I managed to find the marriage certificate, and I have a copy of it now. I was pleased because it will make a very old lady happy.

Then with more research I unearthed a very sad story.

I found a passenger list with her first husband’s name on it the year he went missing. But it said ‘deportees’. So I scrolled to the beginning of it and found there were many of these Chinese deportees under the list of...
“List of Chinese Repatriates for Shanghai.

The address of her husband was right and his age was right so I knew I had the right guy. And the year he went missing was correct.

So, all these years her and her son thought they had been abandoned. All she knew was that her first husband never came home one day after work.

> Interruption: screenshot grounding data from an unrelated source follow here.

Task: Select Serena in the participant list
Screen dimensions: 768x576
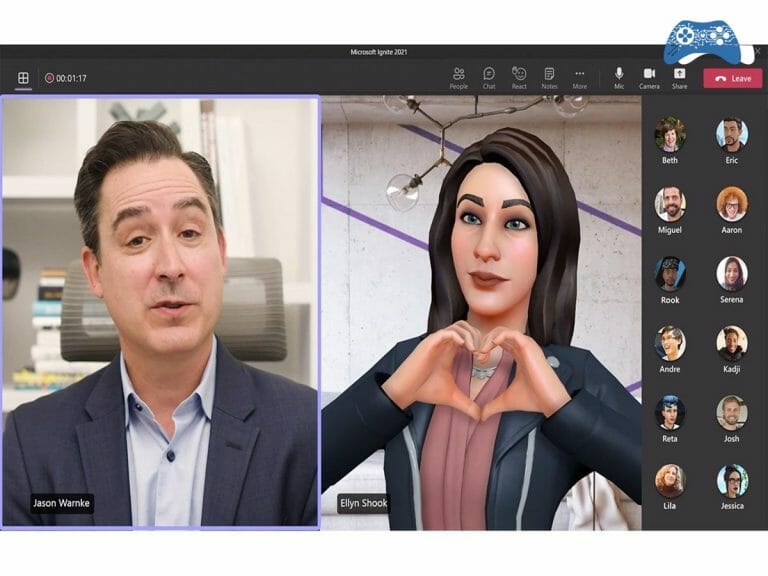Action: click(x=731, y=273)
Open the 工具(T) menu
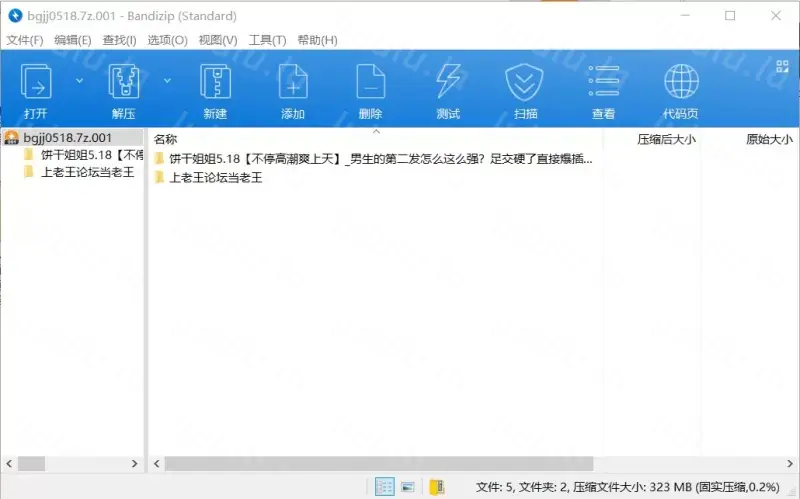800x499 pixels. tap(267, 40)
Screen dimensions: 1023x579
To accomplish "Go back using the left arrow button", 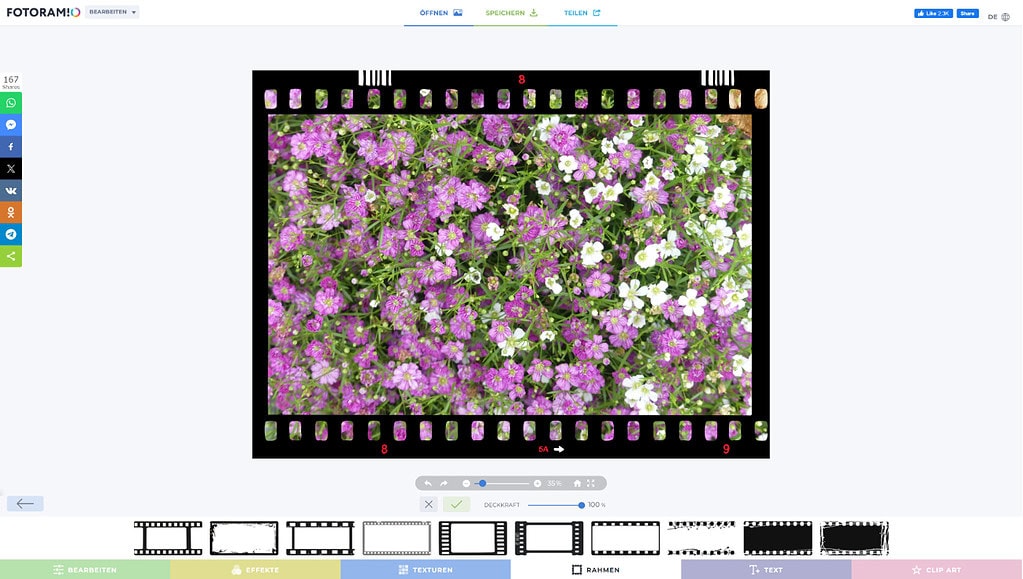I will click(x=25, y=503).
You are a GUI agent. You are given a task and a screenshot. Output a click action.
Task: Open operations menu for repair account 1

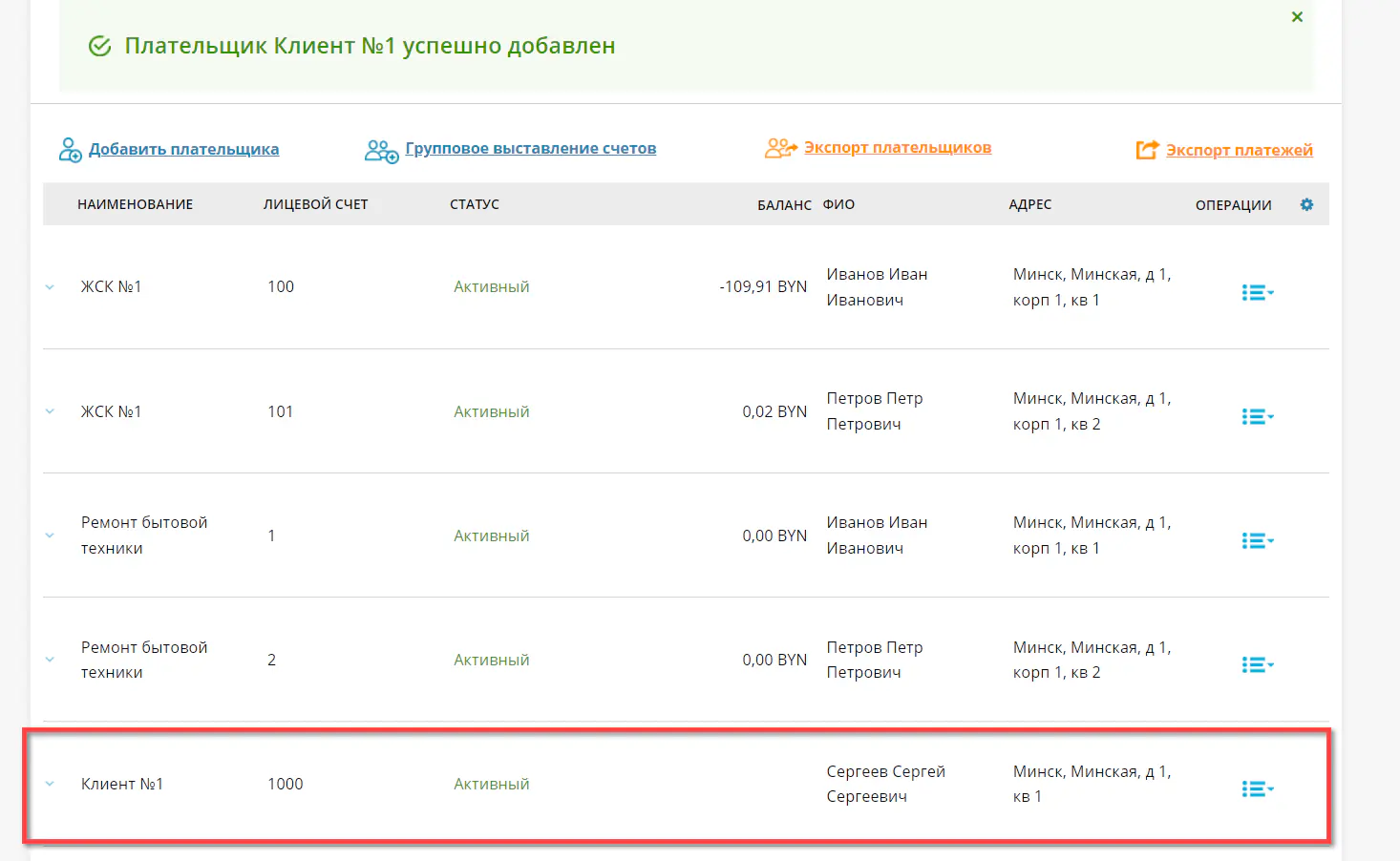tap(1257, 540)
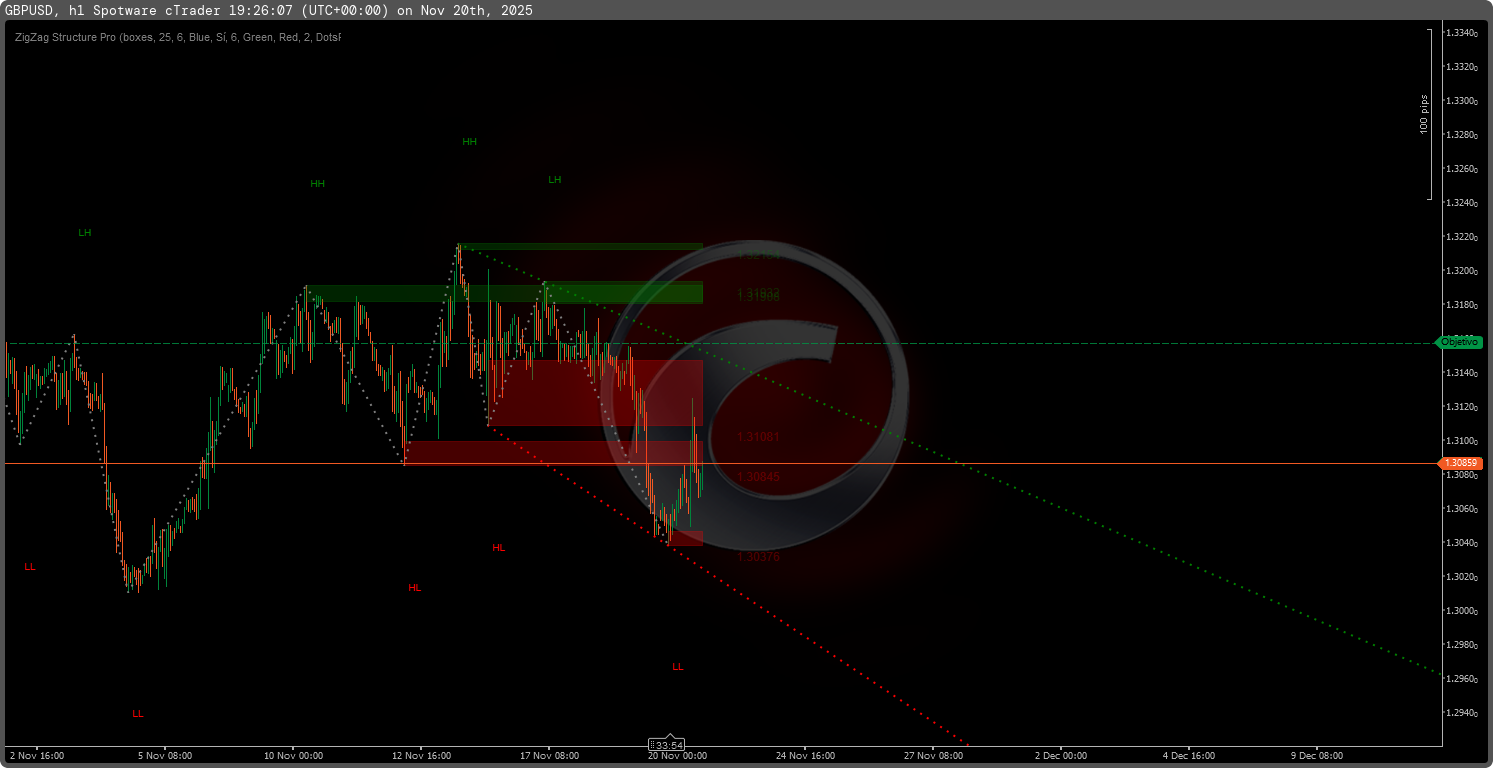The height and width of the screenshot is (768, 1493).
Task: Select the 1.31081 zone price label
Action: click(x=758, y=437)
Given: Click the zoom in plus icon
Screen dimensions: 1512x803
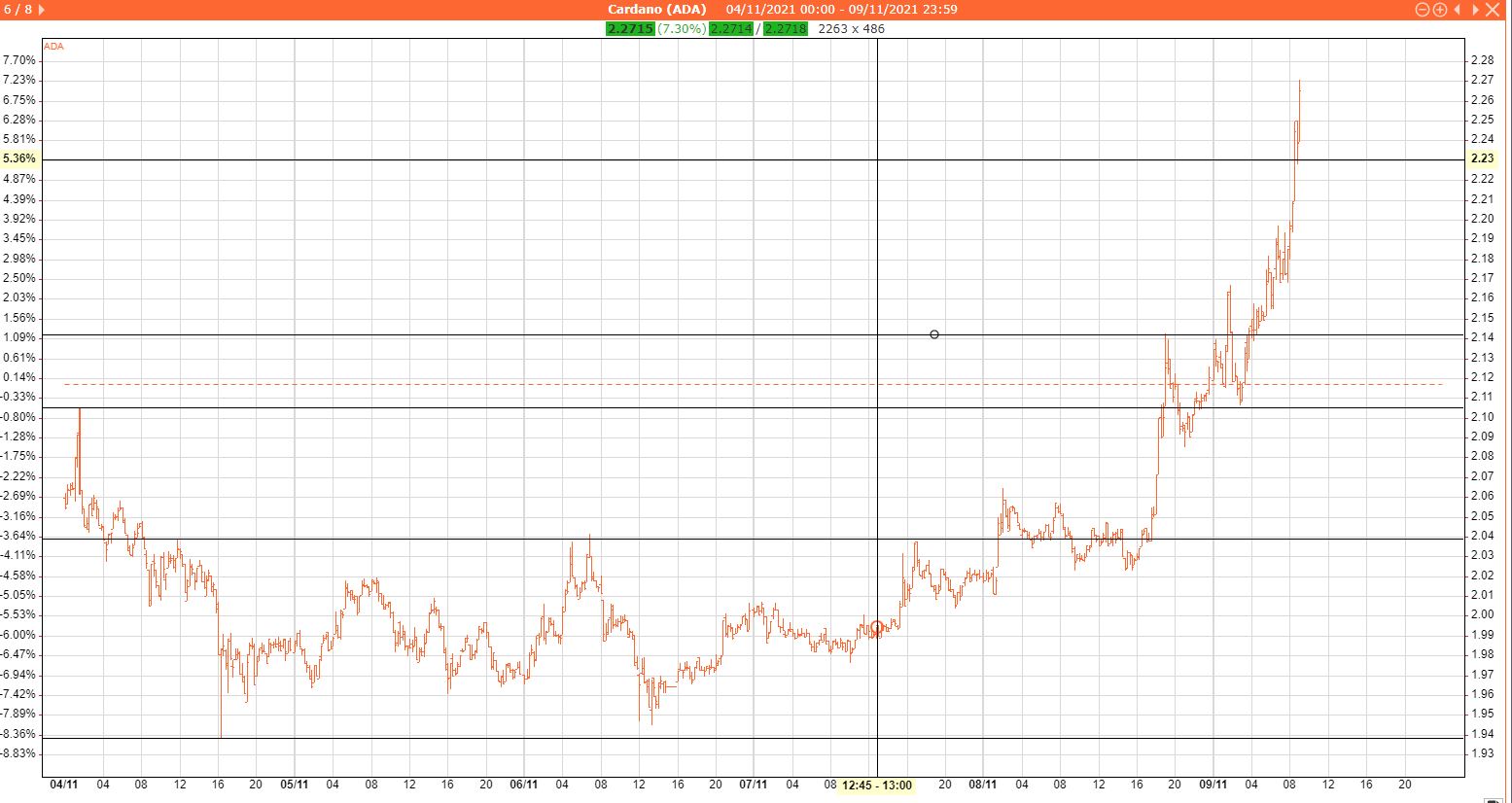Looking at the screenshot, I should 1439,10.
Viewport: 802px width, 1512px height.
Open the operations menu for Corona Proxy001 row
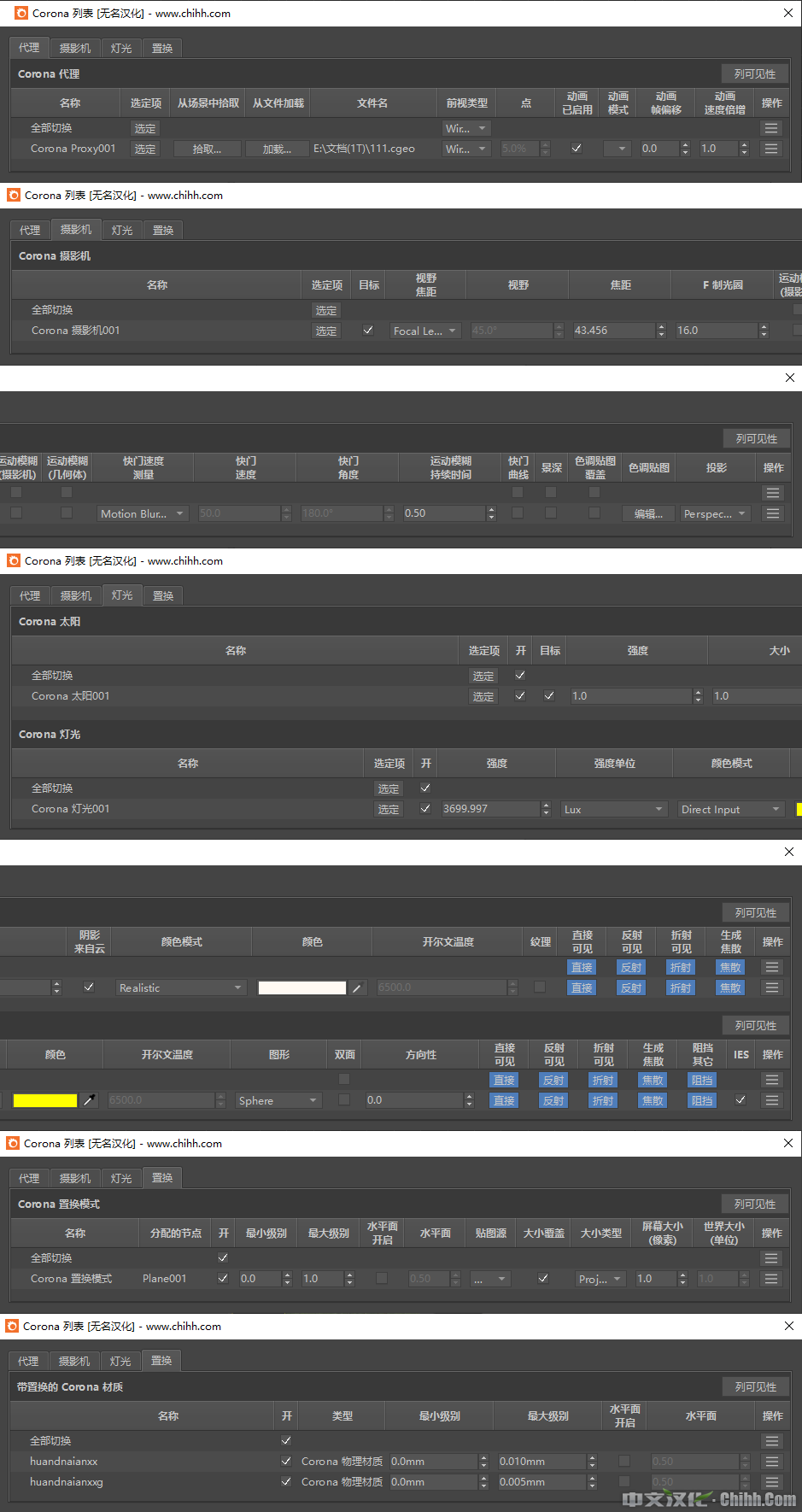pyautogui.click(x=771, y=149)
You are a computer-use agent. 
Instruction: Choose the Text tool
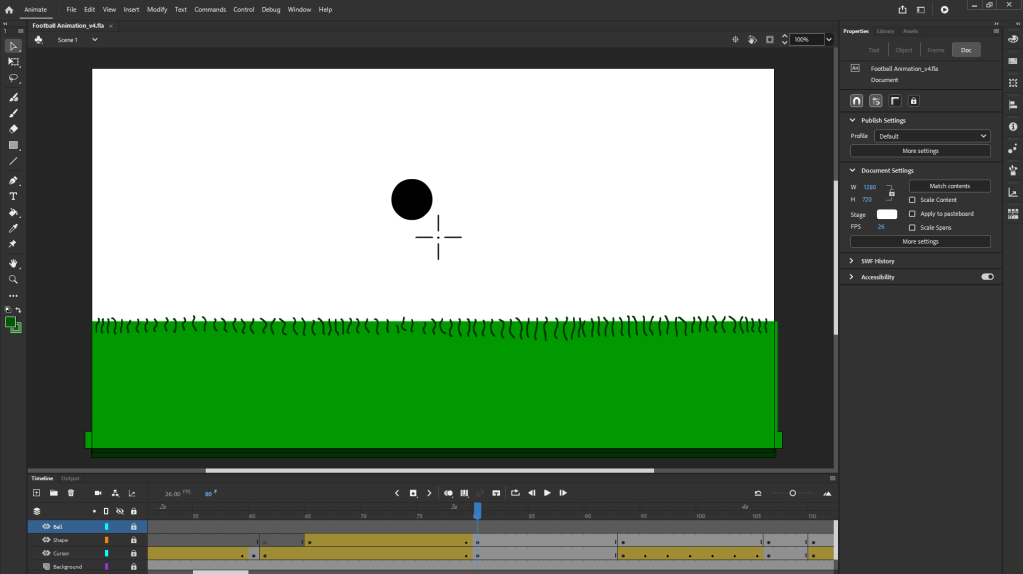pos(14,196)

I then did some research online and came up with this:
https://www.bbc.co.uk/news/uk-england-merseyside-33200325

This 90 year old Chinese lady was British born, married with a young son, yet her husband was rounded up and deported as a bit of trash in 1946, even though he had British Nationality. She doesn’t know of this bbc news article.

Then I found some more, but this next one is a much longer read:

http://www.scmp.com/magazines/post-magazine/long-reads/article/2118142/why-did-300-chinese-fathers-vanish-liverpool-1946

So I was really sad on reading this.

Basically the British Government wanted rid of the Chinese Seamen who they had employed during the war by any means possible once the Second World War was over. Apparently they had done this after the First World War too.

However I had a gut feeling there was more to be found on this 90 year old Chinese lady’s first husband.

I found it.

Same name, correct age, and the exact same occupation in his job as a Merchant Seaman (as was described on the marriage certificate). And the ironical thing is on this ship’s Chinese crew is that half are of Chinese Nationality, and the rest of the ship’s Chinese crew are British Nationality. He is in the British Nationality half. They were passengers on this ship and the manifest says they were to join another ship to be a crew on that. So this was in 1948, two years later.

So, what happened?

Did he travel back halfway across the world in 1948 to try and find his wife and son?

Did he find her, but realised she was with someone else by now, so quietly, courteously left.

Was there some threat to him if he did come back contact his wife and son after he had been deported in 1946.

Did he stay in this country? So far I can find no evidence of that.

Did he go back to Shanghai ultimately?

Because now, I have a problem. The 70 year old son. He already believes his father was a good for nothing who abandoned him as a tiny child. The 1946 passenger lists virtually explains he was forced to leave. He had no choice in the matter. So that would explain to him why his father was forced to leave. It would be good for him to see this, and know that his father did not desert him and his mother.

But what about the 1948 crew which was to join another ship. This means he has been ‘abandoned’ twice by his father. I don’t know how he is going to view that, and knowing him as a person it will not sit well at all that it appears his father did not try to contact him or his mother in 1948.

I am happy handing my friend the marriage certificate and the 1946 passenger list which explains a lot.

But I am not happy handing my friend the passenger list of the 1948 ship. Will this then become pressure on her (like it is on me now) if my friend doesn’t want her husband to know that his father was in Liverpool in 1948 and apparently didn’t contact him.

I don’t know what to do, and yet I want the old lady to have this 1948 passenger’s list of the ship crew to join another ship, because it will lay some ghosts for her, because why else would she have asked me to do some research on all this.